WE compagnie – c’est là que Vilma travaille ensemble. WE cie croit que le mouvement a le potentiel de parler du monde ou de construire des moyens temporaires d’être autrement. Elle considère la création comme une proposition sociale radicale, un camouflage pour faire des choses subversives et illicites, comme ne pas participer aux certains systèmes – économique, hiérarchique, patriarcale. Basée sur les idées de travail collectif, We cie est créé à l’intérieur des couloirs du Théâtre National de Strasbourg, où Vilma Pitrinaite étudie la mise en scène et Thomas Pondevie – dramaturgie. En formant ce tandem singulier ils se questionnent sur les logiques corporelles et narratives inhérentes au monde de la danse et du théâtre et commencent à chercher ensemble des formes de représentation qui jouent à la frontière des genres.
Thomas: Dans «En chaque homme il y en a deux qui dansent», une longue première partie dansée imposait un certain état physique, une fatigue, un élan du corps à travers la danse qui modifiaient sensiblement l’entrée dans la deuxième partie, axée autour de la pièce d’Ivan Viripaev, «Oxygène». L’interprétation devenait sensiblement plus simple et plus concrète, moins forcée, comme si le théâtre et tous les codes d’interprétation s’effaçaient. Les mouvements poursuivaient leur chemin dans le corps des acteurs, aux côtés du texte, dessinant de nouveaux axes dramaturgiques.

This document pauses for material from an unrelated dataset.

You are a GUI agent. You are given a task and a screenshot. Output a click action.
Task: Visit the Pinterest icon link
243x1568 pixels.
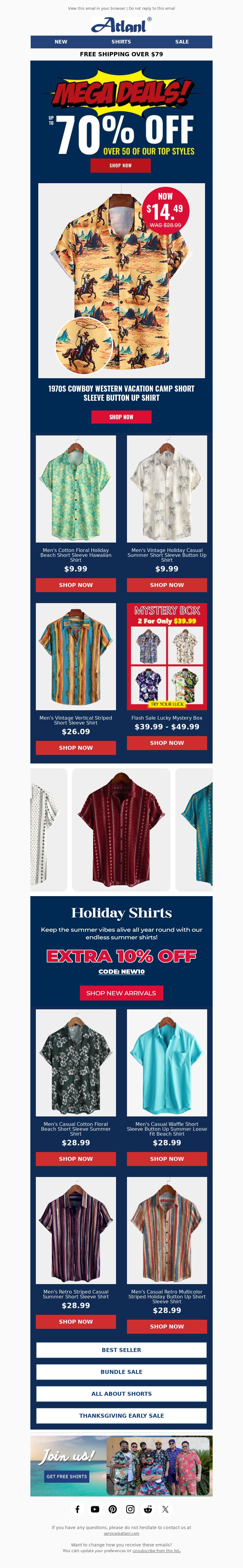[112, 1509]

Le spectacle inversait les compétences, proposant aux acteurs une chorégraphie complexe et à Vilma (interprète dans le spectacle) une partition textuelle non négligeable. De son côté, dans un solo «Miss Lituanie», quand Vilma a composé un discours pour son personnage (questionnement sur la Lituanie, l’Europe, le populisme et le divertissement), je suis venue travailler avec elle pour comprendre comment associer, combiner, joindre et structurer le texte et les parties chorégraphiées. Nous avons ainsi commencé à manipuler des outils pour inventer des dispositifs narratifs qui intègrent à part entière le mouvement. Cette recherche prenait corps dans une envie de nous confronter également à certains codes et stéréotypes en circulation aujourd’hui, que les formes dites commerciales de spectacles ont parfaitement intégré et dont nous sommes les spectateurs quotidiens. Nous sommes convaincus qu’il faut, plutôt que d’opposer ce qui serait vraiment de l’art et ce qui appartiendrait au monde du pur divertissement, utiliser au contraire, user et ré-exploiter les codes culturels dominants pour essayer d’en faire la critique. Les détours par le concours Miss Monde, l’imitation de modes de présentation qui appartiennent au monde de la télévision et du show (un certain volontarisme et une connivence racoleuse, une énergie outrancière), le pastiche de certaines formes vulgaires et cheap sont des outils précieux… et autant de symptômes de l’état de notre société.
En 2020 WE compagnie ne renonce pas à son ambition d’être un collectif dont les danseurs sont à la fois chorégraphes et interprètes. L’auteur de la musique peut influencer la dramaturgie et le dramaturge peut également créer les costumes ou le vidéo. Nous continuons d’adopter l’interdisciplinarité, la transdisciplinarité et l’approche basée sur la recherche. Les deux récents projets de WE cie – «Somaholidays» et «MATCH»/ «MATCH 2» – sont conceptuels, radicaux et offrent un matériel chorégraphique inattendu. «Somaholidays» s’inspirent des formes chorégraphiques et des rituels des boîtes de nuit, tandis que «MATCH»/ «MATCH 2» explore la concurrence.